Copy every line of the listing exactly.

+-------+

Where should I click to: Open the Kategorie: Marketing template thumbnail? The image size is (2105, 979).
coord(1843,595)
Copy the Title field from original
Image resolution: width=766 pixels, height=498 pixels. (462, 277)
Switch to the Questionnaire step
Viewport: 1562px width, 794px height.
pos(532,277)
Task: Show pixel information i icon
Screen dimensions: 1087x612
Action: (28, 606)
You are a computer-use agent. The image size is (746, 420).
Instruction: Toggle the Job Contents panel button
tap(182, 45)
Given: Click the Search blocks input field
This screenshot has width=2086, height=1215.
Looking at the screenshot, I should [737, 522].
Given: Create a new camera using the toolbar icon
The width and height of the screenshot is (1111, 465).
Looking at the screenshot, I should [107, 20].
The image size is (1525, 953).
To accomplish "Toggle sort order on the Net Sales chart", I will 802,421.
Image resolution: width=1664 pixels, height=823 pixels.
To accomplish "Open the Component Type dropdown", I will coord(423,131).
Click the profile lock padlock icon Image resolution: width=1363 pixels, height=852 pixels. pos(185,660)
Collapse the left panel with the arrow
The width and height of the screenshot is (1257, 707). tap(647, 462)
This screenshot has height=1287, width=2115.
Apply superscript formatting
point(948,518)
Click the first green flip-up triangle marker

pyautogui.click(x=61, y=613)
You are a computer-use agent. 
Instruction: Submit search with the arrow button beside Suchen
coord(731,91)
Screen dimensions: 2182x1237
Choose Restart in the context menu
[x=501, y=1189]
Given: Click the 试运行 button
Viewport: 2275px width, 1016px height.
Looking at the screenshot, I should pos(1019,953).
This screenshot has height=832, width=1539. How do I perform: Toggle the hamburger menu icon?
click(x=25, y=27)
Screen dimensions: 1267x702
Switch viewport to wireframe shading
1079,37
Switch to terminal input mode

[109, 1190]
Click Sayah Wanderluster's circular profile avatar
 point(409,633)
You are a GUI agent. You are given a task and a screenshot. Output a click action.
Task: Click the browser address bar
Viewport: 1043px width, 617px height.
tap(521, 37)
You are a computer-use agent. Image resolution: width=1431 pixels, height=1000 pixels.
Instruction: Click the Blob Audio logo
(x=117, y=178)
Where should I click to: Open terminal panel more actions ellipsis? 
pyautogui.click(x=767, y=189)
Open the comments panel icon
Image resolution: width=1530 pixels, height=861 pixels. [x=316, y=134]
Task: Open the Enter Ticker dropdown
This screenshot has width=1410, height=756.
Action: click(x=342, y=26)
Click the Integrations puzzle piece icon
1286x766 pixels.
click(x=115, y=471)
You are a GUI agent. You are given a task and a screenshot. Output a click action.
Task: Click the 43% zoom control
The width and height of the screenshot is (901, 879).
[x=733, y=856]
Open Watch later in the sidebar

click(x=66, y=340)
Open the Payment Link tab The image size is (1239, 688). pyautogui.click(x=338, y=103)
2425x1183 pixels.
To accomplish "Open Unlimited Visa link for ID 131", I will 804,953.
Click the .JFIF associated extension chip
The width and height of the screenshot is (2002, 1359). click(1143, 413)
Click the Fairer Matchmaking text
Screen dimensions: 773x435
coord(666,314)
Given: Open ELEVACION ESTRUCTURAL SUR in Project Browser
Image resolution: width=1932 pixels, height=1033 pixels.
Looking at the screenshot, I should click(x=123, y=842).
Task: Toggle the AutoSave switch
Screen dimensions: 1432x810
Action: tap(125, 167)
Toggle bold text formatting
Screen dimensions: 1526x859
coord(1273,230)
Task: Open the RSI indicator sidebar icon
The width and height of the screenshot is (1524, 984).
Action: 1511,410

+-------+

▶ Exercise result
Where should I click to: Open the Kategorie: Marketing template thumbnail? The image size is (2105, 979).
coord(1843,595)
Copy the Title field from original
Image resolution: width=766 pixels, height=498 pixels. (462, 277)
Switch to the Questionnaire step
Viewport: 1562px width, 794px height.
pos(532,277)
Task: Show pixel information i icon
Screen dimensions: 1087x612
Action: (28, 606)
You are a computer-use agent. The image size is (746, 420).
Instruction: Toggle the Job Contents panel button
tap(182, 45)
Given: Click the Search blocks input field
This screenshot has width=2086, height=1215.
Looking at the screenshot, I should [737, 522].
Given: Create a new camera using the toolbar icon
The width and height of the screenshot is (1111, 465).
Looking at the screenshot, I should [107, 20].
The image size is (1525, 953).
To accomplish "Toggle sort order on the Net Sales chart", I will 802,421.
Image resolution: width=1664 pixels, height=823 pixels.
To accomplish "Open the Component Type dropdown", I will coord(423,131).
Click the profile lock padlock icon Image resolution: width=1363 pixels, height=852 pixels. pos(185,660)
Collapse the left panel with the arrow
The width and height of the screenshot is (1257, 707). tap(647, 462)
This screenshot has height=1287, width=2115.
Apply superscript formatting
point(948,518)
Click the first green flip-up triangle marker

pyautogui.click(x=61, y=613)
You are a computer-use agent. 
Instruction: Submit search with the arrow button beside Suchen
coord(731,91)
Screen dimensions: 2182x1237
Choose Restart in the context menu
[x=501, y=1189]
Given: Click the 试运行 button
Viewport: 2275px width, 1016px height.
Looking at the screenshot, I should pos(1019,953).
This screenshot has height=832, width=1539. How do I perform: Toggle the hamburger menu icon?
click(x=25, y=27)
Screen dimensions: 1267x702
Switch viewport to wireframe shading
1079,37
Switch to terminal input mode

[109, 1190]
Click Sayah Wanderluster's circular profile avatar
 point(409,633)
You are a GUI agent. You are given a task and a screenshot. Output a click action.
Task: Click the browser address bar
Viewport: 1043px width, 617px height.
tap(521, 37)
You are a computer-use agent. Image resolution: width=1431 pixels, height=1000 pixels.
Instruction: Click the Blob Audio logo
(x=117, y=178)
Where should I click to: Open terminal panel more actions ellipsis? 
pyautogui.click(x=767, y=189)
Open the comments panel icon
Image resolution: width=1530 pixels, height=861 pixels. [x=316, y=134]
Task: Open the Enter Ticker dropdown
This screenshot has width=1410, height=756.
Action: click(x=342, y=26)
Click the Integrations puzzle piece icon
1286x766 pixels.
click(x=115, y=471)
You are a GUI agent. You are given a task and a screenshot. Output a click action.
Task: Click the 43% zoom control
The width and height of the screenshot is (901, 879).
[x=733, y=856]
Open Watch later in the sidebar

click(x=66, y=340)
Open the Payment Link tab The image size is (1239, 688). pyautogui.click(x=338, y=103)
2425x1183 pixels.
To accomplish "Open Unlimited Visa link for ID 131", I will 804,953.
Click the .JFIF associated extension chip
The width and height of the screenshot is (2002, 1359). click(1143, 413)
Click the Fairer Matchmaking text
Screen dimensions: 773x435
coord(666,314)
Given: Open ELEVACION ESTRUCTURAL SUR in Project Browser
Image resolution: width=1932 pixels, height=1033 pixels.
Looking at the screenshot, I should click(x=123, y=842).
Task: Toggle the AutoSave switch
Screen dimensions: 1432x810
Action: tap(125, 167)
Toggle bold text formatting
Screen dimensions: 1526x859
coord(1273,230)
Task: Open the RSI indicator sidebar icon
The width and height of the screenshot is (1524, 984).
Action: 1511,410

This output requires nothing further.